Hume’s entire work is based on the premise that empathy goes beyond written words; it also extends to the spoken word. This seems to apply to the input and output dimensions, meaning that if the user cannot talk to the AI, the user may perceive the AI ​​as less empathetic, even if the AI ​​produces a voice response.

There are several speech-to-text, text-to-speech, and speech-to-speech APIs that require testing in multiple configurations to evaluate their impact on empathy. These include at least Hume, OpenAI, Speechify, Google and Play.ht.

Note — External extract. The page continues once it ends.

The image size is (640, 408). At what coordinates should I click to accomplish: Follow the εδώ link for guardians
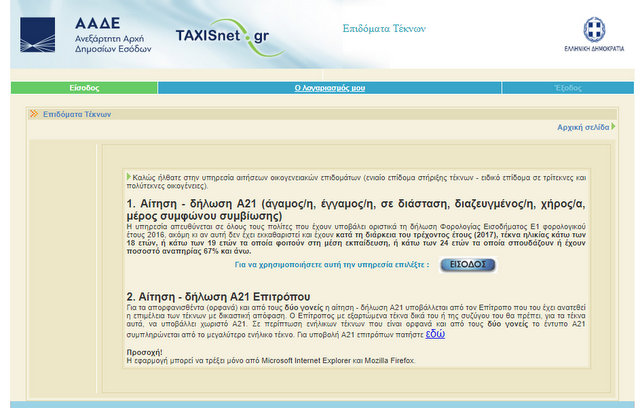[x=435, y=333]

I’ve done some initial testing with Hume, Speechify, and Play.ht. The sound quality is very good on all three platforms. Hume’s changes in tone and volume are focused on the phrase level. As a result, the audio changes can be quite awkward, although looking at the underlying emotional intent in the logs sounds pretty good. Speechify, on the other hand, is capable of producing paragraph-level audio with a smoother but less nuanced outline.

Play.ht requires the use of SSML to achieve emotional prosody. In this context, I have experimented with AI generation of SSML contour values ​​with some success. If the best of the three were combined, the results would be quite remarkable. There are a lot of nuances to deal with, it’s not enough to just say that the audio should be interesting. Should it be playfully curious, seriously curious, or casually curious?

AEM limits

AEM is important if it depends on the actual ability of artificial intelligence to be perceived as showing empathy. Further testing and evaluation of real and simulated dialogues is needed. This is problematic in two ways:

  1. Where do we get real dialogue? Most of the important ones are protected by HIPPA and other privacy laws or can only be accessed by the platform that provides the chat feature.

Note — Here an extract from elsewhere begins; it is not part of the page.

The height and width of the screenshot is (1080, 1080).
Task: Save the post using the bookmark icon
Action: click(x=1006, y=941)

  2. How do we measure empathy? As you can see from evaluating large language models for emotional understanding, we can’t just use any LLM! Perhaps we LLMs have a voice? Or do we hire human raters and use a multi-rater system?

Summary

The AI ​​space continues to evolve rapidly. The largest LLMs tested are already trained on the bulk of human factual, scientific, spiritual, and creative material available digitally. It is clear that the nature of the specific LLM affects his ability to be empathetic; It is unclear whether this is due to the nature of the model’s algorithms or how its training data is presented.

I predict that in 18 months there will be an AI from Meta, Google, Apple or OpenAI that doesn’t need special advice or training to be empathetic. It uses the user’s chat history, text or audio recordings, facial expressions, bio-feedback parameters from watches or rings, real-world environmental conditions directly from glasses or other data, as well as relevant time-based data for empathy. determines the need. Internet.

It then examines the need or desire for empathic involvement and responds accordingly. He finds out that it’s cold and rainy in Seattle and the Seahawks are losing. I was at the game with my wife; I’m not a fan, but my wife is a football fan. That tells me to ask if she is okay.

This 18-month window is why Amy, despite her empathic abilities, is not commercialized. The collapse of the company behind Pi.ai and the turmoil at Character.ai also indicate that independent efforts devoted to empathic AI are unlikely to be long-term standalone successes, even if they mean short-term financial gains for some people. even though.

I believe that continued research into AI and empathy is needed. As a driver, superintelligent beings unable to operate with empathy can harm humans.

Leave a Comment

This site uses Akismet to reduce spam. Learn how your comment data is processed.